The problem isn't a closed group communicating under the radar, they're terrified of opposition actually organizing, but that requires going out of stealth mode.
It's really a 1-2 punch of centralized sites being controlled by some authoritarian fuck and alternative tech stacks never being able to compete on on UX, and likely to be shut down as "terrorism" if they ever actually took off.
Honestly? I think porn is gonna be the next thing to get axed given how advertiser friendly reddit has become, then it's going to go the way of tumblr.
There's been a lot of 'reddit is dying' fear-mongering on the site for years, but in the event they end up doing that, along with recent policy changes and the ever-looming threat of the revocation of sec. 230, we're actively watching reddit actually die this time.
I disagree on the porn. The left is sex positive, trads have no power, and TERFs have been outlawed forever. It will be policed like any other form of consumption media (I will lmao at PornGate), but it's here to stay at this point, at least in some form, even if they decide to ban cis porn or something.
I know The Donald was huge compared to the rest of Reddit in its day, but even so, I'm skeptical enough people will care enough to stop using it to even make a dent in it in the short term. The damage from this, if any, will come when the monoculture is caught completely flatfooted by some cultural or technological shift (e.g., old media vs new), and unable to adapt, and that takes time.
The problem with salami slicing is that it works.

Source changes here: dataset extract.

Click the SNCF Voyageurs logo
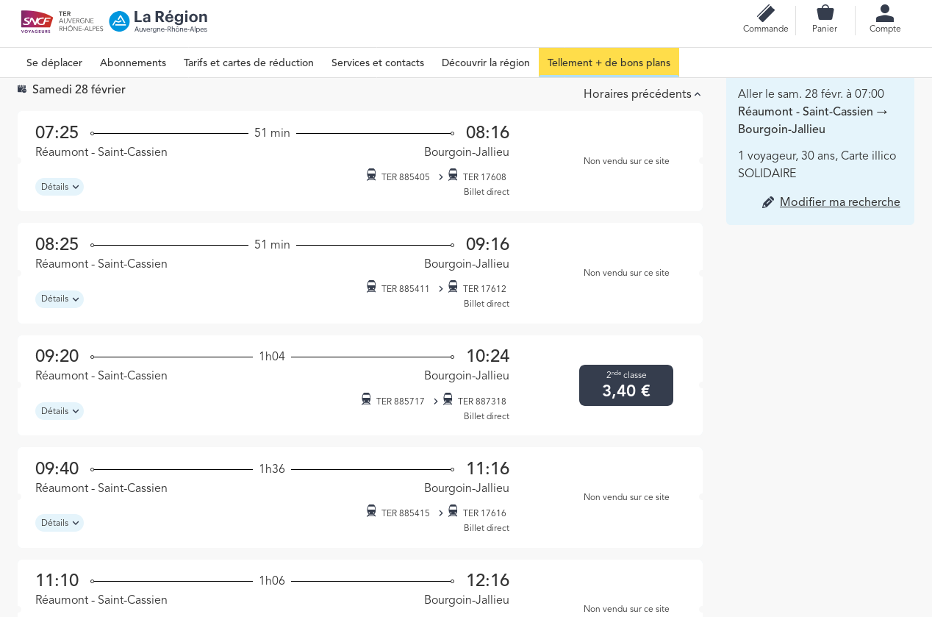The height and width of the screenshot is (617, 932). [x=37, y=21]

Hmph. It took 20 million dollars and sitting on the damn thing for 14 years, but Conde Nast is finally getting to flex their purchasing power and "shift the narrative" 4 months before the election. I'm sure it feels good, like firing that old hunting rifle that's been on the den wall for the first time in two decades. Problem is, they haven't been shooting regularly, and aren't going to hit their marks. All those right wingers are going to remember who to vote for in 4 months, all you've done is scare them into the brush.
Of course, but will they be able to organize to spread their message, counteract left wing propaganda, communicate new members, get out the vote, etc? These censorship pushes are entirely about preventing the spread, not stamping it out, whether because underground communities don't get bad press or the realization that they can just smother it with a pillow and it'll die in a generation.